En modo avión con la emergencia climática, que parece que ya no urge tanto. Vuelve a ser otro año de récords de devastación, pero electrificar y cambiar hábitos han bajado puestos en la lista de prioridades, sin saber muy bien por qué, más que los intereses coyunturales de una economía regida desde no se sabe qué despacho. Igual el colapso pasó y no nos enteramos. Igual está esperando al conectar el teléfono.
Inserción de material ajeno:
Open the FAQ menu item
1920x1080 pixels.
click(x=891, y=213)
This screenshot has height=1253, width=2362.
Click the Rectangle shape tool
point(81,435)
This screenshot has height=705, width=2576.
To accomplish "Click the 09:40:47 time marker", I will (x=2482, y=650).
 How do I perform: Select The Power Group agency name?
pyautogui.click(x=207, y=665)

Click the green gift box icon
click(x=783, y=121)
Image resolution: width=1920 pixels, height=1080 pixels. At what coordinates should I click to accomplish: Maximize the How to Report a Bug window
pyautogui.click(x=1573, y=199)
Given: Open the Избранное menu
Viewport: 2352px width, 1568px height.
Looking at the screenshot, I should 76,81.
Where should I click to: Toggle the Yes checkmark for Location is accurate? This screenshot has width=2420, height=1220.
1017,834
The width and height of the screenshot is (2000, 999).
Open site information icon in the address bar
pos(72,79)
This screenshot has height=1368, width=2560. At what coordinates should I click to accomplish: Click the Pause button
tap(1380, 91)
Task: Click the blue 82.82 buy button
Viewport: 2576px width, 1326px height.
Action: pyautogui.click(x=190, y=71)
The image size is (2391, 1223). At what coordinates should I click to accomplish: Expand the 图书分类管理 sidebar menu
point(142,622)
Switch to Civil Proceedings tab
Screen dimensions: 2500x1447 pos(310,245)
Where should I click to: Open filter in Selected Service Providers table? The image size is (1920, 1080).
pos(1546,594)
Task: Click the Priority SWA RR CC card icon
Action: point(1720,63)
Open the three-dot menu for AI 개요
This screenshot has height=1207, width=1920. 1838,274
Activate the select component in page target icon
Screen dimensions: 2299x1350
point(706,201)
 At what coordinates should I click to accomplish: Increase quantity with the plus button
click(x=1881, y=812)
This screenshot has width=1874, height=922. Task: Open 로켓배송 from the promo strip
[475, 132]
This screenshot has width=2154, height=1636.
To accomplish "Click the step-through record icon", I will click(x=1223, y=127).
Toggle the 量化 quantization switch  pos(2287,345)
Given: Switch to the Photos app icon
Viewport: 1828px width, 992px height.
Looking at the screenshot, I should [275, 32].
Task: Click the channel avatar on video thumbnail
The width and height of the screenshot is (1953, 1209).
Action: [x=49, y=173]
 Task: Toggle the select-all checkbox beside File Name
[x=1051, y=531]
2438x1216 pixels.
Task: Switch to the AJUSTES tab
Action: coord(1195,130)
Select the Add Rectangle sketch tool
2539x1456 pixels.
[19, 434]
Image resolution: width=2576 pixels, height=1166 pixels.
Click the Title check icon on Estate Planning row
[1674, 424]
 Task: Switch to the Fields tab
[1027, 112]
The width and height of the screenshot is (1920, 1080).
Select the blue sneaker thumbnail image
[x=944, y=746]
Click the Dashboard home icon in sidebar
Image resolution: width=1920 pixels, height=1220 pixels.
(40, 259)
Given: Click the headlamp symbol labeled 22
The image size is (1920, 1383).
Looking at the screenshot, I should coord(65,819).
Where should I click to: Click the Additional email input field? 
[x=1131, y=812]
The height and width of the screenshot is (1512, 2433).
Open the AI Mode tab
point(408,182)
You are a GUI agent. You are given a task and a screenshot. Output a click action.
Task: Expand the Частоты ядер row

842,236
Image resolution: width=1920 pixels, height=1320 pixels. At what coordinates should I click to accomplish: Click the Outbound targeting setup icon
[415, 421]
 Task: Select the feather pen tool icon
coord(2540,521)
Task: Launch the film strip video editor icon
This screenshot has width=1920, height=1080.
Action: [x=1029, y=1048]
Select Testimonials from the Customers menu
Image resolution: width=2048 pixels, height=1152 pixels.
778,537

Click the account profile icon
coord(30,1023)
Este tiempo de muros políticos (en España y en cualquier rincón de Europa) no da la impresión de ser un viaje corto en modo avión. Porque mientras en las tribunas parlamentarias se levantan barreras, el dolor real (y la vida) es la última mujer muerta en Sagunt. O la de Carabanchel. El dolor es la niña que se precipitó por un balcón cuando la perseguía el horror.

O la otra menor acuchillada por el tipo que no amó a su madre. El dolor real (y la vida) son los inmigrantes lanzados de una barcaza a la corriente del Estrecho para morir mientras ven tierra cerca, el sueño más caro e imposible. Aquí, en suelo firme, en el Occidente deseado, mandan los faltones, porque lo nuevo (quizá no lo vemos aquí, adormilados en modo avión) es que se proclama el odio desde las instituciones, no desde un púlpito a gritos en una esquina fría. Hoy ya es normal.

Lo nuevo ya no es nuevo: seguimos sin saber cómo actuar. Desconcierto es el concepto de estos años. Conviene asumirlo y no esconder la cabeza, para evitar extremarse en posiciones de defensa o ataque ante los radicales.

La azafata pide que subamos las cortinillas de las ventanas. Todo son nubes al otro lado. Parece que la Luna se abre paso a lo lejos. Enseguida el impacto con el asfalto. El primer signo de este mundo es que los móviles empiezan a vibrar y sonar. La vida. La otra vida.